**Extract provided**
----
This means that the guidance is complete. It is all that the Muslims need for happiness in this world and in the Hereafter. It cannot be improved upon. It is, therefore, in no need of additions, alterations or deletions. For this obvious reason, the Prophet (peace and blessings of Allah be upon him) gave very strong warnings about innovations and heresies. Such things are not needed at all and they will simply take away from the beauty and perfection of Islam.
Thus, the Prophet (peace be upon him) said, “The worst actions are the invented ones. And every innovation is a going astray.” He also said, “And every going astray is in the hell fire.” The Prophet (peace and blessings of Allah be upon him) also said, “Whoever introduces anything into this affair of ours that does not belong to it will have it rejected.”
The Sources of Islamic Law and Guidance
The goal of Islam is for the human to become a true servant of Allah.
Therefore, his source of guidance and the foundations for his actions must be rooted in the revelation from God. It is from this vantage point that the scholars speak about the sources of law in Islam. The two ultimate authorities in Islamic Law are the Quran and the Sunnah of the Prophet.
The Quran is the speech of Allah and a revelation that came directly to the Prophet (peace and blessings of Allah be upon him) from Allah via the angel Gabriel. The Quran was revealed piece by piece over a period of twenty-three years. It guided the early Muslim community along every step it took. It thus completely transformed that community into a pious generation.
In the meantime, it set examples for all later Muslim communities who will face some of the same circumstances they faced. It transformed an Arab people who were on the margins of the civilized world at that time into the leaders of a great civilization, whose influence still continues today. When read, understood and applied properly today, it will also transform individuals or society and exalt them to new heights of piety and closeness to God.
Upon receiving the words of the Quran, the Prophet (peace and blessings of Allah be upon him) would pass those words onto his followers. In addition, he would have his scribes record the newly revealed verses. The Prophet Muhammad (peace and blessings of Allah be upon him) said about the Quran, “There was no Prophet among the Prophets but was given miracles because of which people had had belief, but what I have been given is the Divine Revelation which Allah has revealed to me. So I hope that my followers will be more than those of any other Prophet on the Day of Resurrection.” In other words, the Prophet Muhammad’s great sign and miracle was the Quran.
Indeed, the Quran is miraculous in many ways. For example, the Arabs at the time of the Prophet excelled in language. However, even though they greatly opposed the Prophet for many years, they realized that they could not meet the literary eloquence of the Quran. But the Quran is much more than simply a “literary miracle.”
----
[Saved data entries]
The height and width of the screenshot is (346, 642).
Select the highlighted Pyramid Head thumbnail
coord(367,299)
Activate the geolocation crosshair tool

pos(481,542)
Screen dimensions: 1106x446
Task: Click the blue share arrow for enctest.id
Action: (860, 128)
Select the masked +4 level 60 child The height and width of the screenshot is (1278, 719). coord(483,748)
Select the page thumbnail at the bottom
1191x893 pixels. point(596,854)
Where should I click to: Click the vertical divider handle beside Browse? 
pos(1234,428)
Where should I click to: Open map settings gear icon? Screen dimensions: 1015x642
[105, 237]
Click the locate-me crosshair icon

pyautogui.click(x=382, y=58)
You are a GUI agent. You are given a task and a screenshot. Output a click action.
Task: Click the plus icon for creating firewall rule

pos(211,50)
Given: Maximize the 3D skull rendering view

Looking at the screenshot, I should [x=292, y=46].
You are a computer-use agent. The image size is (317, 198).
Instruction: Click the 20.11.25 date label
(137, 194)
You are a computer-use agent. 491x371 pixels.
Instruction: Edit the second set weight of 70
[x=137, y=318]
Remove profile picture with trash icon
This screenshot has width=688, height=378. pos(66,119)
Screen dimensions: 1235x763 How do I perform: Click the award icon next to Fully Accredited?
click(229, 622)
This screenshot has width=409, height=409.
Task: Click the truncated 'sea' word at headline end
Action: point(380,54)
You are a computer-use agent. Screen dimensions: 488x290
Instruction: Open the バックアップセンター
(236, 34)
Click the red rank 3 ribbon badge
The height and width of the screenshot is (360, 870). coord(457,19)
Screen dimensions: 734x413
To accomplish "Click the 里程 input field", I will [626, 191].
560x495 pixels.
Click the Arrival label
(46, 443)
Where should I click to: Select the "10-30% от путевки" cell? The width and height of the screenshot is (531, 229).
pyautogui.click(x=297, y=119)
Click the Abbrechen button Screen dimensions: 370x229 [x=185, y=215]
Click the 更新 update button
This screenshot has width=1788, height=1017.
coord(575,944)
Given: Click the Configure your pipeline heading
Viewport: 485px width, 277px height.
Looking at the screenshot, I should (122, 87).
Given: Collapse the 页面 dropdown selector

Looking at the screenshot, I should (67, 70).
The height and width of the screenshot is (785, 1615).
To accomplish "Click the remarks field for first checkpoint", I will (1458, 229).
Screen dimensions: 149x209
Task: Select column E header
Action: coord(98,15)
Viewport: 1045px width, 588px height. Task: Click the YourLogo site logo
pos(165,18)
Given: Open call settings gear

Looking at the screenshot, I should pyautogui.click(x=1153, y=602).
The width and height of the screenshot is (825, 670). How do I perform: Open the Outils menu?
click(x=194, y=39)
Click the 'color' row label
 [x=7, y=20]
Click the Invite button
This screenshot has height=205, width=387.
----
**Goals**
(a) Update the part of the extract on Islamic guidance that opens with the words containing "Therefore, his source" and closes with "a pious generation.", writing it out again with "Gabriel" changed to "Jibril".
(b) Identify each line of the listing that holds the string "agent" and copy those lines out. Case counts.
The listing is unrelated to the extract on Islamic guidance.

**Responses to the exercise**
(a)
Therefore, his source of guidance and the foundations for his actions must be rooted in the revelation from God. It is from this vantage point that the scholars speak about the sources of law in Islam. The two ultimate authorities in Islamic Law are the Quran and the Sunnah of the Prophet.
The Quran is the speech of Allah and a revelation that came directly to the Prophet (peace and blessings of Allah be upon him) from Allah via the angel Jibril. The Quran was revealed piece by piece over a period of twenty-three years. It guided the early Muslim community along every step it took. It thus completely transformed that community into a pious generation.

(b)
You are a GUI agent. You are given a task and a screenshot. Output a click action.
You are a computer-use agent. The image size is (317, 198).
You are a computer-use agent. 491x371 pixels.
You are a computer-use agent. Screen dimensions: 488x290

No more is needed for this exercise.